Hi guys, I got a call the other day from the recruiter who recruited me for a few contract projects in the past. He said he has a contract-to-hire position open. It is a work from home remote desktop support job, which I am REALLY hoping I can get. Anyways, I guess I was just wondering if anyone has done a job like this before and what to expect? What kinds of problems would I most likely be dealing with in this type of role? Also, I know each job is different, but generally in a remote support role do you do most of your support via e-mail, instant messaging, phone, or remote assistance (controlling their pc remotely)? He did say that it's 7 days per week, but he's not sure how many hours total per week.


----------



## Armymanis (Feb 19, 2010)

tim19889 said:


> Hi guys, I got a call the other day from the recruiter who recruited me for a few contract projects in the past. He said he has a contract-to-hire position open. It is a work from home remote desktop support job, which I am REALLY hoping I can get. Anyways, I guess I was just wondering if anyone has done a job like this before and what to expect? What kinds of problems would I most likely be dealing with in this type of role? Also, I know each job is different, but generally in a remote support role do you do most of your support via e-mail, instant messaging, phone, or remote assistance (controlling their pc remotely)? He did say that it's 7 days per week, but he's not sure how many hours total per week.


Some recruiter called me about that as well and wanted to hire me, but I said I was in school. It was a night shift thing that would be from home and I would work nights. Did not like the idea of working nights so i skipped it and went for the contract job with Denali as a Desktop Technician 1, which I am pretty happy about. I would assume you would be using one of their programs to have you connect to there server at that location and do some troubleshooting from there. Plus you might be on the phone. Not really sure as I have never been in help desk support yet. Trying to work my way up. Good luck 

If I were you, I would be looking for something that is actually on-site because trying to stumble through troubleshooting at home when you have never done looked at their systems or setups and seen what kind of software they run is hard. I am not saying that you can't do it, but just from my experience from being on-site it is a lot of work and being at the location really helps.


----------



## tim19889 (Jan 24, 2010)

Haha yeah I wouldn't have gone for it either if I had to work all nights. He said the hours range from 7am to 3am, so I might have to work a few, which really doesn't bother me though. I just wouldn't like to be working EVERY night...

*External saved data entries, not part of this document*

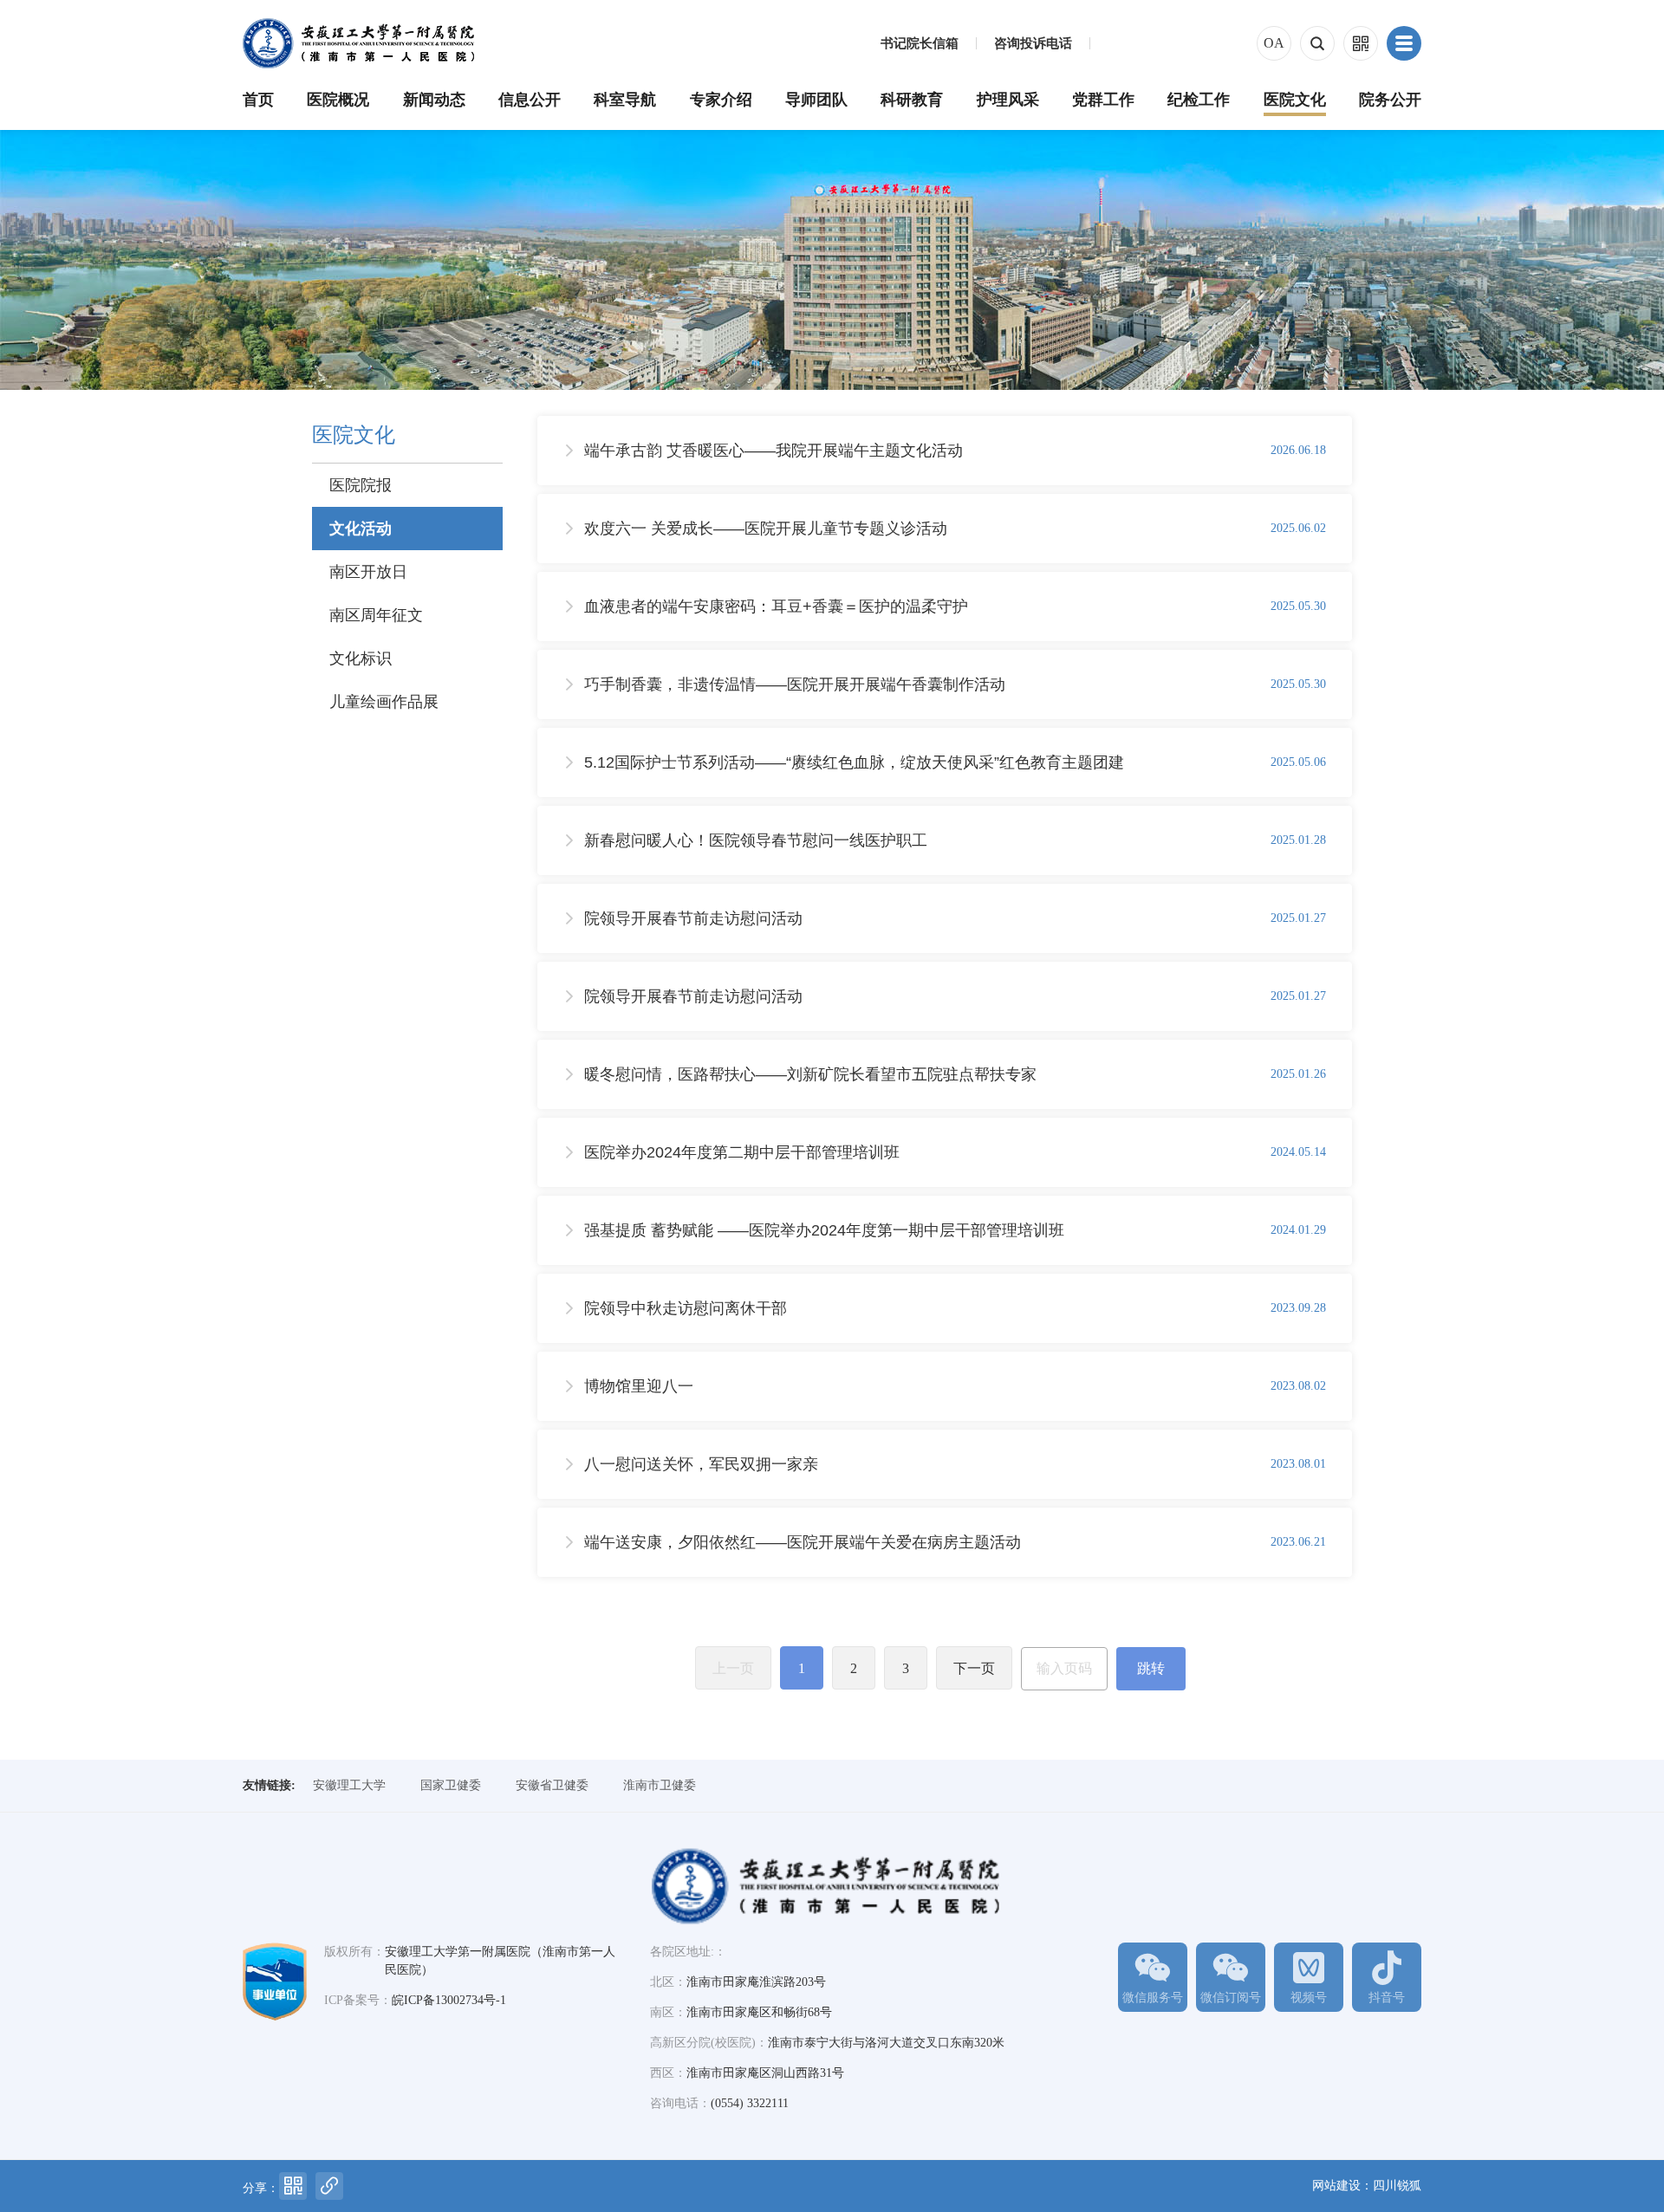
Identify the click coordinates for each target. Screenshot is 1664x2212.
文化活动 (360, 528)
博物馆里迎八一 (638, 1386)
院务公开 (1390, 99)
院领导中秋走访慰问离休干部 (685, 1308)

I know doing support remotely will be a little more challenging, but honestly I think I could handle it. I'd prefer to do it via instant message or e-mail, just because I find I can express details and instructions easier through the written word, but I am comfortable doing phone too if that's what I'll be doing (most likely). I'm currently running windows 7 Home on my laptop and I have Windows 7 Enterprise set up as a virtual machine. If they are using Windows Vista and/or XP I am also going to set up virtual machines of them as well, that way if I'm working with someone on a problem I'll be better able to tell them exactly where they need to go and what they need to click on for each Windows version. 

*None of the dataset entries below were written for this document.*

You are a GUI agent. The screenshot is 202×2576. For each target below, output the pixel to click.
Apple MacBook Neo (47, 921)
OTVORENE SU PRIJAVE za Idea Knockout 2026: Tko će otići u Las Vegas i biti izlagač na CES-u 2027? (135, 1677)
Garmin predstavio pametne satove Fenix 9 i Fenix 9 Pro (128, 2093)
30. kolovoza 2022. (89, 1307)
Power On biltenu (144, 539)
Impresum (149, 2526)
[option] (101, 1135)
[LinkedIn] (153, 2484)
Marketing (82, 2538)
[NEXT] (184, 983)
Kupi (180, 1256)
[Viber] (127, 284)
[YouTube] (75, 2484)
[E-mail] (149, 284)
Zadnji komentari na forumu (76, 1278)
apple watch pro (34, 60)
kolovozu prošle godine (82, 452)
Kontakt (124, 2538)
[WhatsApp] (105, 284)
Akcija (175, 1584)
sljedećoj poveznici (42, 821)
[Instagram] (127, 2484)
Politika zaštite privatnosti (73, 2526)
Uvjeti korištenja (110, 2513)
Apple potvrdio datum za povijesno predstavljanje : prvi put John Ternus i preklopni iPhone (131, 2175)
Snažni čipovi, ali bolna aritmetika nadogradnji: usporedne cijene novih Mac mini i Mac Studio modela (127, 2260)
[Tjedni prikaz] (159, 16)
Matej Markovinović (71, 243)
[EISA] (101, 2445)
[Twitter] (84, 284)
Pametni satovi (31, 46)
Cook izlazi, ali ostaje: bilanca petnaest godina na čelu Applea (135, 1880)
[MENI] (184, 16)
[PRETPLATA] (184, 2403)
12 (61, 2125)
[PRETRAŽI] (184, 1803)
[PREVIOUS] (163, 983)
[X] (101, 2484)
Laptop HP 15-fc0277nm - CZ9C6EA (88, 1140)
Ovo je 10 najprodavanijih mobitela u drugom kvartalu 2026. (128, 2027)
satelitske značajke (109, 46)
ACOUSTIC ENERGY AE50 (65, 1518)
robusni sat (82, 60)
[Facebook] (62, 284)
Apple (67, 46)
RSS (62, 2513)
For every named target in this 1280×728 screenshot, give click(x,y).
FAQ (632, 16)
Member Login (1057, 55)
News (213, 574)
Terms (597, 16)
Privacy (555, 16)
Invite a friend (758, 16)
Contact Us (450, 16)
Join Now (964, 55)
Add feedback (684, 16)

Anyways, they sent me five tests to take (proveit.com) today, two of them were technical tests and three were more customer service oriented. I averaged about 90% on both the technical tests and two of the customer service tests, but there was one customer service test I did bad on (69%). Hope that one doesn't hurt me too bad :/. There were a lot of questions on it about things I'd never heard of and terms I had never heard used before.


----------



## tim19889 (Jan 24, 2010)

Well that job is a no go. I talked to the person who is in charge of hiring for the business I would have been working for and she said they wanted 3-5 years of experience. Doesn't surprise me but I'm still kinda disappointed. So guess I'll just keep looking for more entry-level positions...


----------



## Armymanis (Feb 19, 2010)

tim19889 said:


> Well that job is a no go. I talked to the person who is in charge of hiring for the business I would have been working for and she said they wanted 3-5 years of experience. Doesn't surprise me but I'm still kinda disappointed. So guess I'll just keep looking for more entry-level positions...


That sucks! Keep looking! Something will come up! 

I know you don't want to waste money going and getting your AA, but you might want to try and take a class or two at your local community college and see if you want to actually get your AA in Networking or Tech Support. I know many people here say experience is worth more then an AA. Yet an AA will get you farther in the long run as you build up your real world experience. You can still work full time and take night classes.


----------



## tim19889 (Jan 24, 2010)

Thanks man, I just applied to a few more positions in my area so we'll see what happens . 

Getting an AA is not a bad idea at all. I plan on getting one eventually but right now just isn't the right time. I'm planning on moving out and getting a place of my own sometime within the next year so I want to get established first and look at finances before looking at going to school.


----------